When it comes to baseball, I am a strong believer that there is nothing better for you than playing the game. Getting reps, taking swings, making throws, seeing pitches, doing your regular routine - in my opinion, all of those things help more than any amount of working out or mental preparation could ever could. You just need to be near the game and to play.

With that said, I usually like to give players a week or two when returning from an injury before I really start evaluating them. With baseball being a game of milliseconds and millimeters, even the most imperceptible delay can be the difference between a home run and a harmless fly out.

In the cases of Jose Reyes and Carlos Beltran, I was willing to give them longer than that. Not that I didn't hope or expect them to perform well - but I decided before the season that I would not make any conclusions about their future performance based on anything I saw from them in the first MONTH of play. Offensively and on the basepaths, that is. I think that defensively, it's a different kind of evaluation.

I did that for Beltran and Reyes this year the same way I did it for Wright last year. The same way I do that for a player on an opposing team. The same way I do it in fantasy baseball. It's not homerism - it's just an acknowledgement that baseball is a peculiar game and that it's silly to expect someone to come back to playing the game at its highest level on the planet without a delay.

Without any further adieu, I present to you the statistics for Jose Reyes and Carlos Beltran, sans first month of play:

Carlos Beltran: .244/.360/.390, 750 OPS, .254 BABIP, 16 bb, 11 K
Jose Reyes: .301/.333/.461, 795 OPS, .313 BABIP, 19 bb, 36 K

Remember, of course, that the above line for Beltran does not include his double and home run from tonight. For both players, these present significant improvements over their season slash lines.
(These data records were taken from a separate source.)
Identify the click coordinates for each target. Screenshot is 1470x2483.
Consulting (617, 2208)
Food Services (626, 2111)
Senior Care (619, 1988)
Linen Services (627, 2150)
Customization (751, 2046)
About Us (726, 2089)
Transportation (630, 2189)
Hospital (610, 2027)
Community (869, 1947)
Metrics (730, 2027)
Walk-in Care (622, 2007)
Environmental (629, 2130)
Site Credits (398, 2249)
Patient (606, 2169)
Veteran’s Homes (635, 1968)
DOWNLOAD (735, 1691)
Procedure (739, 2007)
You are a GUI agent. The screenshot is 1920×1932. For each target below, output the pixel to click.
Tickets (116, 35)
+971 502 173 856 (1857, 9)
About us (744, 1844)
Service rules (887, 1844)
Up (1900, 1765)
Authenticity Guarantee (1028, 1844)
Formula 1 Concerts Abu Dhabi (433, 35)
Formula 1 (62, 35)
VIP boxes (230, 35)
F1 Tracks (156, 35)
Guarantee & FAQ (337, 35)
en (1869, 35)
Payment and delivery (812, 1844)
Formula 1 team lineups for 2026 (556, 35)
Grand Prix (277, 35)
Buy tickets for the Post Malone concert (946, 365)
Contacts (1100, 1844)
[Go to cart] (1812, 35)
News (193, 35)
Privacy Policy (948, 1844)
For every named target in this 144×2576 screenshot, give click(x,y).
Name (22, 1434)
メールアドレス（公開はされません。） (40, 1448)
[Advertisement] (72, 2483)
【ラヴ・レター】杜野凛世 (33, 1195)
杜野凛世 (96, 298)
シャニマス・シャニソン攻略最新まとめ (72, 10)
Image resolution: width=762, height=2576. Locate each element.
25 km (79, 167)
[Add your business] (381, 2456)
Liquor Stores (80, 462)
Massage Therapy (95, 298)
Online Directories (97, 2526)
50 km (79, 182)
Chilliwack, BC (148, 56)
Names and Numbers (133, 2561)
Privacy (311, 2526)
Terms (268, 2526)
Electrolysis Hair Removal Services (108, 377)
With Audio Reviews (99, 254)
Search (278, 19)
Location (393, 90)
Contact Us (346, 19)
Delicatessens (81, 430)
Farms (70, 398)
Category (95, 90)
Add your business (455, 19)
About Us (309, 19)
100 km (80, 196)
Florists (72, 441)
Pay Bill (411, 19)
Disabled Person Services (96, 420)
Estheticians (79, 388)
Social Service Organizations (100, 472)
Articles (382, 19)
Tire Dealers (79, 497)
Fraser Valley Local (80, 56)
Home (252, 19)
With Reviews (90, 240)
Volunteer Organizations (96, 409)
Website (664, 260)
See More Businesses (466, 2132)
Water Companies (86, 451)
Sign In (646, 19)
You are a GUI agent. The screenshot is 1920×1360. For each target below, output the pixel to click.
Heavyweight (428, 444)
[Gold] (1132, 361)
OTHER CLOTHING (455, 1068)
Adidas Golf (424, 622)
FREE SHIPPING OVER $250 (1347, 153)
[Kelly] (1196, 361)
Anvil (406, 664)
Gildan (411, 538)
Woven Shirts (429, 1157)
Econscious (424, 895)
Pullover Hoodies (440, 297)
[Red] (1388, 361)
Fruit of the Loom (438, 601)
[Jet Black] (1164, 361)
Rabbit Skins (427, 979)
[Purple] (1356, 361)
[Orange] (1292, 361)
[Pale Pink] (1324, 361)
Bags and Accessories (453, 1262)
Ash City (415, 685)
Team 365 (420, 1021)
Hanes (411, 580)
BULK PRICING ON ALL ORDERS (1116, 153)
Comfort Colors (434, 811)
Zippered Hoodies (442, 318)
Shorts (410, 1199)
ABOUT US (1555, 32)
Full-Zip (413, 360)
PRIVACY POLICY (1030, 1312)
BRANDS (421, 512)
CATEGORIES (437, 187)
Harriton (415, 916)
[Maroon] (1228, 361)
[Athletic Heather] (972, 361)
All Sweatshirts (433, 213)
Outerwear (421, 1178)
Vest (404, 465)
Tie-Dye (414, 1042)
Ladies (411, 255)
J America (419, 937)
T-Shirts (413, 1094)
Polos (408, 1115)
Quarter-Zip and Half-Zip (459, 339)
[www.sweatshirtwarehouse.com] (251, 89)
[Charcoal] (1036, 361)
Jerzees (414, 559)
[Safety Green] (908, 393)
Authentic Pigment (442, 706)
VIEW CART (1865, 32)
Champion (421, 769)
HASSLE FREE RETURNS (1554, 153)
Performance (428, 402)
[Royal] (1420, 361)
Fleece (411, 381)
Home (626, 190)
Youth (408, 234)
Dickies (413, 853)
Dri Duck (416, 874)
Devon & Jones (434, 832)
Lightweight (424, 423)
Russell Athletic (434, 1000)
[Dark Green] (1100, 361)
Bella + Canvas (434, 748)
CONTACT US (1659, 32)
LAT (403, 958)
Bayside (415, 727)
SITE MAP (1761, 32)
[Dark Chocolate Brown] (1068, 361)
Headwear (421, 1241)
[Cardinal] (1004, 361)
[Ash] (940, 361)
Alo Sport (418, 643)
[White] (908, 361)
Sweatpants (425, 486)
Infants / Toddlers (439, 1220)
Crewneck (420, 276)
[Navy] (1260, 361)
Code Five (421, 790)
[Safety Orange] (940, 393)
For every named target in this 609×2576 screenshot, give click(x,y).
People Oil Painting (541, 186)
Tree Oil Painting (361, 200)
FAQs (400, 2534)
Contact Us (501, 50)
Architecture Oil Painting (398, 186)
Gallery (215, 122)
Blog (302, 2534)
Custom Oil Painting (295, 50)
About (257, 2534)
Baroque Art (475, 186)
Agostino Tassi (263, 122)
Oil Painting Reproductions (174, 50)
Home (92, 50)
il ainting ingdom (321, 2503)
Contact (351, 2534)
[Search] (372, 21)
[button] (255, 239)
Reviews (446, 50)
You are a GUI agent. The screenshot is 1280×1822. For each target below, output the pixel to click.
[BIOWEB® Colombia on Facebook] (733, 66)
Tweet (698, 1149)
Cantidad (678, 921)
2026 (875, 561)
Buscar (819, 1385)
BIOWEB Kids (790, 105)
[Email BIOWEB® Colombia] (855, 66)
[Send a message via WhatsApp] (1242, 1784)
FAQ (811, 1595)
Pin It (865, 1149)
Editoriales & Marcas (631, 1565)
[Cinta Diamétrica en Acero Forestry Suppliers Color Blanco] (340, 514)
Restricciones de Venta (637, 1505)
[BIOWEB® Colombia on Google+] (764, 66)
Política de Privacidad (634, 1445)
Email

In addition, Beltran might be a victim of some bad luck -- his career BABIP is .301 and he's been hitting the ball at roughly the same rates as before, if with slightly less authority. Another 30 points of average, and that line is more like .274/.390/.430, which is something I'd sign up for.

As we turn our eyes to 2011, it is important that we do a good job - a smart job - taking inventory of what we have. Particularly of players like Reyes and Beltran, who are under Met control for 2011 but not for 2012.

Everyone who reads here will know where I fall on this topic, and I think it would behoove Mets management to take a good hard look at how Beltran and Reyes finish up this season, rather than how they started it, in making their evaluations going forward.